Pulung tersenyum. "Begini, Bu. Motor yang saya pinjam itu... saya bawa ke bengkel. Saya pikir, kalau sudah dipinjam, setidaknya saya harus pastikan motor Ibu dalam kondisi baik. Mesinnya saya servis, dan saya ganti oli juga."
Fatima terdiam, merasa tersentuh. "Kau tidak perlu melakukannya, Pulung. Itu hanya bantuan kecil."
"Tidak, Bu Fatima. Bagi saya, ini lebih dari sekadar pinjaman motor. Kebaikan Ibu tidak bisa saya bayar hanya dengan kata terima kasih. Saya juga tidak ingin mengembalikan motor dalam keadaan yang sama seperti saat saya meminjamnya."
Fatima mengangguk, tak bisa berkata apa-apa. Matanya berkaca-kaca. "Terima kasih, Pulung. Aku tak menyangka kau akan melakukan ini."
Pulung kemudian merogoh saku tasnya dan mengeluarkan selembar uang. "Dan ini, Bu. Uang Rp100 ribu yang Ibu pinjamkan tadi."
Fatima menatap uang itu, lalu tersenyum. "Simpan saja. Kau sudah melakukan lebih dari cukup. Lagipula, kau sudah memperbaiki motorku. Uang itu tidak penting lagi."
Pulung tampak terkejut. "Tapi, Bu..."
Fatima menepuk tangan Pulung pelan, memberi isyarat agar dia tidak memaksakan diri. "Kebaikan tak selalu harus dibalas dengan materi, Pulung. Kau sudah menunjukkan kebaikanmu dengan memperbaiki motor itu. Itu lebih dari cukup."
Pulung tersenyum, terharu mendengar kata-kata Fatima. Mereka berdua duduk di teras, menikmati sore yang mulai gelap.
Fatima memandang langit yang mulai memudar ke oranye. "Terkadang, hidup memang serba pas-pasan, Pulung. Tapi yang paling penting, hati kita tetap kaya."
Pulung tersenyum, merasa hatinya lebih ringan. "Benar, Bu. Saya belajar banyak hari ini."

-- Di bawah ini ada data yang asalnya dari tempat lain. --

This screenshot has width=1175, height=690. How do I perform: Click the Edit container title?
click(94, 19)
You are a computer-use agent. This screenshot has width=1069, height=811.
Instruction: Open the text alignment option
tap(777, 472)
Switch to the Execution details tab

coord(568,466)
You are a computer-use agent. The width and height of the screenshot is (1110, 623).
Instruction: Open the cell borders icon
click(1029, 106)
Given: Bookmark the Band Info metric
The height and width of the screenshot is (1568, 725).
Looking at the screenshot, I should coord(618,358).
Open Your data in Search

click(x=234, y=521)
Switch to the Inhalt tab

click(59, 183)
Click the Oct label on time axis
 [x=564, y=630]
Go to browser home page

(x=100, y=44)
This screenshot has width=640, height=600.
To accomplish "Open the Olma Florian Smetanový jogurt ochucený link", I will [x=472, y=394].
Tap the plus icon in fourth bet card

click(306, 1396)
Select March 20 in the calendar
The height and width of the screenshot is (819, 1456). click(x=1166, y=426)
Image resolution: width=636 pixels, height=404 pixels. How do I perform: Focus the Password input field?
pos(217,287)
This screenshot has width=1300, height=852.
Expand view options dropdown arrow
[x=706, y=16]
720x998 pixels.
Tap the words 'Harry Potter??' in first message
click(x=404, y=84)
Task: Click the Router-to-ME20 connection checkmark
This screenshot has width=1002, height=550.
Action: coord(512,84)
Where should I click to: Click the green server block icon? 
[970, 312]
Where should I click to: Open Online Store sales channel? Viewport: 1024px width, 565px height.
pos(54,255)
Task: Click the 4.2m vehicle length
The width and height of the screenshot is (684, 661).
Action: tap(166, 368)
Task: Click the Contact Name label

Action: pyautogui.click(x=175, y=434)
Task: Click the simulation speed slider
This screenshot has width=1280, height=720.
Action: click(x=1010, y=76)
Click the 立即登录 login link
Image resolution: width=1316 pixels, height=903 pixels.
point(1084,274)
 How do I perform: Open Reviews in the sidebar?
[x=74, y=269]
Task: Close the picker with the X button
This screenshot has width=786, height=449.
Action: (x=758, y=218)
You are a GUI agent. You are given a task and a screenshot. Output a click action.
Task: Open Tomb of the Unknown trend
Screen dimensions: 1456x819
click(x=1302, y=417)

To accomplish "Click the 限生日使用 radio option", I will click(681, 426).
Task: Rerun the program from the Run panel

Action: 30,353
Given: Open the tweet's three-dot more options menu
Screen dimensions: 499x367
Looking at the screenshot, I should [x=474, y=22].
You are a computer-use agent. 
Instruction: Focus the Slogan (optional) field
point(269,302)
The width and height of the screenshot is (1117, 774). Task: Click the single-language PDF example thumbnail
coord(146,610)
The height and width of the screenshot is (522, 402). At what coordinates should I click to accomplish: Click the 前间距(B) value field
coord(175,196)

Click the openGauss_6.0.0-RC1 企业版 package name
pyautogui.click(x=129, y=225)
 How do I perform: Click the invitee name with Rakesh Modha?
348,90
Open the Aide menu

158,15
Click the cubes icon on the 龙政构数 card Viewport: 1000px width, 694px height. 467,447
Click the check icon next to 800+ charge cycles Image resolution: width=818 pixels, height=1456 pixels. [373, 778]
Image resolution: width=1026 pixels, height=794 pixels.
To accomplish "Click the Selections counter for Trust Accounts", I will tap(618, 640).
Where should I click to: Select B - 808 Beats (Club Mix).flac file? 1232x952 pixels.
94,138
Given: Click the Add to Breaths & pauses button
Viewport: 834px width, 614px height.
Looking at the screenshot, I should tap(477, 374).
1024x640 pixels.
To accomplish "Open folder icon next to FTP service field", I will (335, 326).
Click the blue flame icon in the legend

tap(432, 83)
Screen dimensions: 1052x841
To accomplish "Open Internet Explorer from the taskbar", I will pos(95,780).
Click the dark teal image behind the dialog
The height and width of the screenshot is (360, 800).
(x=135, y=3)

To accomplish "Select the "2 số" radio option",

Malam itu, mereka berdua berbincang tentang banyak hal - tentang hidup, tentang kebaikan, dan tentang bagaimana manusia saling menolong tanpa mengharapkan imbalan. Ketika Pulung akhirnya pulang, Fatima merasa hangat di dalam hatinya. Tidak karena motornya telah diperbaiki, tetapi karena dia tahu, di dunia yang penuh ketidakpastian ini, selalu ada ruang bagi kebaikan.
Dan yang paling penting, ia tahu bahwa kebaikan tak pernah sia-sia. Kebaikan selalu berputar, kembali dengan cara yang tidak pernah diduga.